Since there are 24 hrs in a day, the steady flow 
of power would be about 18.7 GW.  (Close to the 
output of four 5 GW power sats.)

Considering that a straight mechanical lift to 
GEO at 100% efficiency takes .66 GW, this implies 
a lift energy efficiency of 3.5%. Constructed of 
parts lifted by elevator, a power sat repays the 
energy needed to lift it to GEO in less than a 
day. Lifted by rockets it would take 5 days 
consuming close to 20 GW/per day or 100 GW-days. 
A power sat constructed this way would repay its lift energy in 20 days.

It would also require dedicating the first four 
power sats to hydrogen production, delaying 
producing power sats for sale by a few weeks.

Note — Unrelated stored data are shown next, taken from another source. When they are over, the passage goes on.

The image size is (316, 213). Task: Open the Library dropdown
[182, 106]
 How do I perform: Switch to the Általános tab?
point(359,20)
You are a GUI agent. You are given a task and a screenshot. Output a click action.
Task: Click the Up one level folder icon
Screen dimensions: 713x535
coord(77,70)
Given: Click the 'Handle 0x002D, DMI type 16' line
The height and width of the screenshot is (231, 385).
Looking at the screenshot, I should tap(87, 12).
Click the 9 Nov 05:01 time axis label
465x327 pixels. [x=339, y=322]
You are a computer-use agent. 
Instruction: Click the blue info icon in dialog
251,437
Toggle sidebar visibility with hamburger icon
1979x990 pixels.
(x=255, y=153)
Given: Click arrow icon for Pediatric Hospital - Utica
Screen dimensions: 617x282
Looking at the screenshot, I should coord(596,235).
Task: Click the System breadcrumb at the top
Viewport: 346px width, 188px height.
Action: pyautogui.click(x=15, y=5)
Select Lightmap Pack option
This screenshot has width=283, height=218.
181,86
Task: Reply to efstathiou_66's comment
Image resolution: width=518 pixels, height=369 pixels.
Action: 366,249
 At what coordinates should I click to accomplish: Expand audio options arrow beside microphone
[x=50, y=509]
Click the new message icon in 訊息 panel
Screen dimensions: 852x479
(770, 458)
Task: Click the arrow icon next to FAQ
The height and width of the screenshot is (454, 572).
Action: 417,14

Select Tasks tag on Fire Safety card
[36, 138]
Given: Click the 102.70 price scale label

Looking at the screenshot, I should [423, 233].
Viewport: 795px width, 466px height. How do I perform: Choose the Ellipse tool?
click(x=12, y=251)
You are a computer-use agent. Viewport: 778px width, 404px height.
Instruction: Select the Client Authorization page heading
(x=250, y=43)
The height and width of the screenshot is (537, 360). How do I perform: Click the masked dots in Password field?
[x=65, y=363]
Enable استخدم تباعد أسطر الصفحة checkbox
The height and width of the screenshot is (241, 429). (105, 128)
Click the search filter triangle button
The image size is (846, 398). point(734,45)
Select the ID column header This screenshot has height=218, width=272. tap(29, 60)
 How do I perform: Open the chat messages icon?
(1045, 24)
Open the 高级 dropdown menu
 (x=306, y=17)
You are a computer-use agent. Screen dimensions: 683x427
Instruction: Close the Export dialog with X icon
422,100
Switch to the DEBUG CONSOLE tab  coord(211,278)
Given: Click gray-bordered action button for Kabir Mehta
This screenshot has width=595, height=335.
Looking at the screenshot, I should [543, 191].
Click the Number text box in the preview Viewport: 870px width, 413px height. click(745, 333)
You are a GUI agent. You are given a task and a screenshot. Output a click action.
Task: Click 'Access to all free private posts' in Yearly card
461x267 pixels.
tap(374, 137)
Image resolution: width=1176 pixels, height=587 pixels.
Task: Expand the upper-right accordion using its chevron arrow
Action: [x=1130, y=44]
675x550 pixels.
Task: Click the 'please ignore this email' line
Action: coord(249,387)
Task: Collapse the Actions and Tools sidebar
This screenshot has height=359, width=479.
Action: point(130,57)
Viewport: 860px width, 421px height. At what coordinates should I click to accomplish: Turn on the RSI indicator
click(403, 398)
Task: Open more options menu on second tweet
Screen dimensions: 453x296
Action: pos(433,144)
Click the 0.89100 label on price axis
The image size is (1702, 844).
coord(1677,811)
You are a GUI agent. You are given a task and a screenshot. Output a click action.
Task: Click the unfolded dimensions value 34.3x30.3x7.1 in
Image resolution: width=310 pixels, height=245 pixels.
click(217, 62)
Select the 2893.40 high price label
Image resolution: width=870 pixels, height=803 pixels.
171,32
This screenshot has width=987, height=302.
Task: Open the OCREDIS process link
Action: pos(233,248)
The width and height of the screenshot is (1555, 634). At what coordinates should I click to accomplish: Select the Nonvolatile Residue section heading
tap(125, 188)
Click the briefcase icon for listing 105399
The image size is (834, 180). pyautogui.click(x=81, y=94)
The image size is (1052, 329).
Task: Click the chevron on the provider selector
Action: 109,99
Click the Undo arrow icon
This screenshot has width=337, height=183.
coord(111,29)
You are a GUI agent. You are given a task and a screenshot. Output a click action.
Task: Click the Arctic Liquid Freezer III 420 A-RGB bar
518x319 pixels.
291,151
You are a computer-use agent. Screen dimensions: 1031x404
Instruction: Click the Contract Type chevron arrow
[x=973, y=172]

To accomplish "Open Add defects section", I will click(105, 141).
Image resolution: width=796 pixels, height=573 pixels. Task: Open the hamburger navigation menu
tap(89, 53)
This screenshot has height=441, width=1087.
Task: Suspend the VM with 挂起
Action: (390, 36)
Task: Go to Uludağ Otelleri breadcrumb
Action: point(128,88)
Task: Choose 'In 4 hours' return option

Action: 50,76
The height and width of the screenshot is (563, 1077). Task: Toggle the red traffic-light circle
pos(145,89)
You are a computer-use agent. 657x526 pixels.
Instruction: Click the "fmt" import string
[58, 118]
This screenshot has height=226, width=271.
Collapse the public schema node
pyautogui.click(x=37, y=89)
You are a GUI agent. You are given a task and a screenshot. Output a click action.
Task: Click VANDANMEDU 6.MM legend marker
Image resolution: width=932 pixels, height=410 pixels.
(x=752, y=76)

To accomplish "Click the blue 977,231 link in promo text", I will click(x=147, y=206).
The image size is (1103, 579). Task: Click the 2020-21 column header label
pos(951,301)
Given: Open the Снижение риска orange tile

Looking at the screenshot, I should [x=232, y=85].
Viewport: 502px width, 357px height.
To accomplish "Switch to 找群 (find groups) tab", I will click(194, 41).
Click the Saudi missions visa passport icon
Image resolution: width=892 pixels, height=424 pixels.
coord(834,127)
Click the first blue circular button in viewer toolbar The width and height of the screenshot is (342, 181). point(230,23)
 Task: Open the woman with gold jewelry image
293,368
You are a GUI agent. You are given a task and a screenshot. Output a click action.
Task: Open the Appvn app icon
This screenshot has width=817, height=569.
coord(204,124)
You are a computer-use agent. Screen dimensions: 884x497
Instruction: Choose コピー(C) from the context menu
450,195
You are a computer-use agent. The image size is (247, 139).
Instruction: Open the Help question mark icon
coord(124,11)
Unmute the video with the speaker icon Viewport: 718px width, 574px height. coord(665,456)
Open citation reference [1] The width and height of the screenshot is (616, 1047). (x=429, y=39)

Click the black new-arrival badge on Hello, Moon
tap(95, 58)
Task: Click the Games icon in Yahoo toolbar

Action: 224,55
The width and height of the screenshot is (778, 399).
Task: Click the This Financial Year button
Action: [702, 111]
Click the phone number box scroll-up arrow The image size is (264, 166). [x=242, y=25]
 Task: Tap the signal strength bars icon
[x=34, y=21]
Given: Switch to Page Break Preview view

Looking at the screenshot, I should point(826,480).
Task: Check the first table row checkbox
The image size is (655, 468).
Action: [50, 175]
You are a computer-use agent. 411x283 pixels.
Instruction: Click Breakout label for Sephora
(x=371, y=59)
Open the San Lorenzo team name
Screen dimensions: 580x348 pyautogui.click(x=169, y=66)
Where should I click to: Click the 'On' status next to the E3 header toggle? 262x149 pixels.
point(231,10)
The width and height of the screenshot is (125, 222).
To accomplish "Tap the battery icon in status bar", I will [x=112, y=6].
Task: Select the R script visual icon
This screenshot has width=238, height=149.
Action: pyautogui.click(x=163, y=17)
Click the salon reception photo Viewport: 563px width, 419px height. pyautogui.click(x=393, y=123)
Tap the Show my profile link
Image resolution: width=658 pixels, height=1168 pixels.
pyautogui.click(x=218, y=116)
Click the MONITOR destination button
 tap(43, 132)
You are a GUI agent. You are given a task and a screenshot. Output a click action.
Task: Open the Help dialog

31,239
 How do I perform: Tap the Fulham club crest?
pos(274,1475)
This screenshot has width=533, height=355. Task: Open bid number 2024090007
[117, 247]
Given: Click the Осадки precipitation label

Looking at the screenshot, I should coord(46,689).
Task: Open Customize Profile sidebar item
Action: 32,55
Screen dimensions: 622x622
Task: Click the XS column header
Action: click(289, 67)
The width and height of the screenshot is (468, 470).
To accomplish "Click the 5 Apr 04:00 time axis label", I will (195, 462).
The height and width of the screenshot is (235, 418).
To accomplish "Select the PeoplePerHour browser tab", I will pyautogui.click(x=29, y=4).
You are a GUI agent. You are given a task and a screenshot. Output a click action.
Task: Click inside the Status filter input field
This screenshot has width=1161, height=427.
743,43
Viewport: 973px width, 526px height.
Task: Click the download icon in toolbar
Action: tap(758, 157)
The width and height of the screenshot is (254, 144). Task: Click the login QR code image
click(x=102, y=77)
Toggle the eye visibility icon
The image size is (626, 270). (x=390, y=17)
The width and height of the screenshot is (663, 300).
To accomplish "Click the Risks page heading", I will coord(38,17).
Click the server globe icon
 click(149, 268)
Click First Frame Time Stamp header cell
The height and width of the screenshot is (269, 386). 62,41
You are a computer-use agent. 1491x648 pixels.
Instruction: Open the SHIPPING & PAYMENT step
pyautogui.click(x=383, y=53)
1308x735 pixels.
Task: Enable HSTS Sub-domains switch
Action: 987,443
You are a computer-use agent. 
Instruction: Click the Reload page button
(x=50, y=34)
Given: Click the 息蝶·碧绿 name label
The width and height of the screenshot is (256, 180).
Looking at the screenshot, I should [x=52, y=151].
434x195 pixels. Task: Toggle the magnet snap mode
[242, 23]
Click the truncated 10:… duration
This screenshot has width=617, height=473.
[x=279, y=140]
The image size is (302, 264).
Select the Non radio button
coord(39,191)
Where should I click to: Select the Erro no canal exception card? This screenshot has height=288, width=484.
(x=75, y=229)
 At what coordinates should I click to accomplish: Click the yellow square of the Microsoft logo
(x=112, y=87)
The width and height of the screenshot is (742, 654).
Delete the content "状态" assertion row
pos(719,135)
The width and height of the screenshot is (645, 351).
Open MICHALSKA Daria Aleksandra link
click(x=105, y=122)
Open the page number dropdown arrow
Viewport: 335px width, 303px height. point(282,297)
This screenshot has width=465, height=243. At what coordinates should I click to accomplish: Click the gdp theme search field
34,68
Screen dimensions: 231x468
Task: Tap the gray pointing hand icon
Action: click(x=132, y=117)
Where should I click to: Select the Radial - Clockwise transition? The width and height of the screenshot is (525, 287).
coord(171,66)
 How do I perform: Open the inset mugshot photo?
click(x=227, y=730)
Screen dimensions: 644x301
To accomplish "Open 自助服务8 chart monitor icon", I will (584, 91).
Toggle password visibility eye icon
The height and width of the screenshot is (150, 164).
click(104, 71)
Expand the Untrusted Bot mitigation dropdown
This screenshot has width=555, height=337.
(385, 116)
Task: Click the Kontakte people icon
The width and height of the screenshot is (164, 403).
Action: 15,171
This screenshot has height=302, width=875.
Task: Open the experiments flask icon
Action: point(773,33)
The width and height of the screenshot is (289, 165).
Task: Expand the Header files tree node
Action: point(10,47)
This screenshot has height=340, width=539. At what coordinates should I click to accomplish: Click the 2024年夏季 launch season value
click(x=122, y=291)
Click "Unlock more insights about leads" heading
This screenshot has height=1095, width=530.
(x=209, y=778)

If these rockets flew every day like aircraft, 
the company would need ten of them active plus a 
few "in the shop." If the vehicles were good for 
200 flights and there were ten in use, then a 
replacement vehicle would be added to the fleet every 20 days.

Dry first and second stages mass 619 mt. 
Producing one set every 20 days is an annual rate of 11,300 mt.

Is that reasonable?

The Boeing 747, which massed 175 mt, was produced 
as high as 70 aircraft a year for a total of 
12,250 mt. Rockets, being mostly huge tanks, are 
less complicated than aircraft and should take a 
smaller work force. Nonetheless, it would be a huge production line.

At 40 flights per engine, 49 engines per vehicle, 
and 10 flights a day, the consumption of SSME 
would be 12 a day. That would take a lot of 
investment in plant, but the cost should come way down at that production rate.

The cost per kg would be the energy cost plus 
capital costs. 20 million kW x 24 hrs x one cent 
per kWh is $4.8 million per day. $4.8 million/2 
million kg is $2.40 per kg for fuel ($12 a kg at 5 cent per kW power)

If the rockets cost the same per ton as 747 
aircraft, they would be about $1 billion each. A 
10,000 ton power sat would take 50 flights (1/4 
of the life of one rocket) to build it, so the 
cost for used up rockets would be 250 million 
dollars / 10 million kg or $25/kg. If operation 
even doubled this cost, transport would still be 
only $50/kg of the budget of $150/kg to GEO for 
power satellite parts.  ($300/kw at 2kg/kw)

The biggest unknown in this analysis is the cost 
of the parts going into the power sats, 
particularly solar cells. Among structural mass, 
transmitter and solar cells, I am going to assume 
$100/kg or less including whatever labor it takes 
to snap the parts together. With this size of 
lift package, we could seriously consider 40% 
efficient steam turbines cooled by the 
Drexler/Henson space radiator design (expired patent).

At the end of two years following the first 
rocket off the line, with about 90 5 GW power 
sats constructed, there would have been $45 
billion of rectennas installed, and $135 billion 
spent on rocket and power sat construction. The 
revenue at a penny a kWh would 90 x 8000 hr/yr x 
5 million kW x .01 dollars/kWh or 90 x $400 
million a year, $36 billion. If the power sats 
were sold at ten times yearly income, the gross 
profit for the first two years of operation would 
be $180 billion, which should be enough to pay 
for the estimated $24 billion RDTE for the 
Neptune rocket, the electrolysis plant and the 
space port facilities.  There is probably room in 
this figure for housing the power assembly workers and their families.

Rough numbers, huge numbers, but solving the 
carbon and energy problems takes big numbers.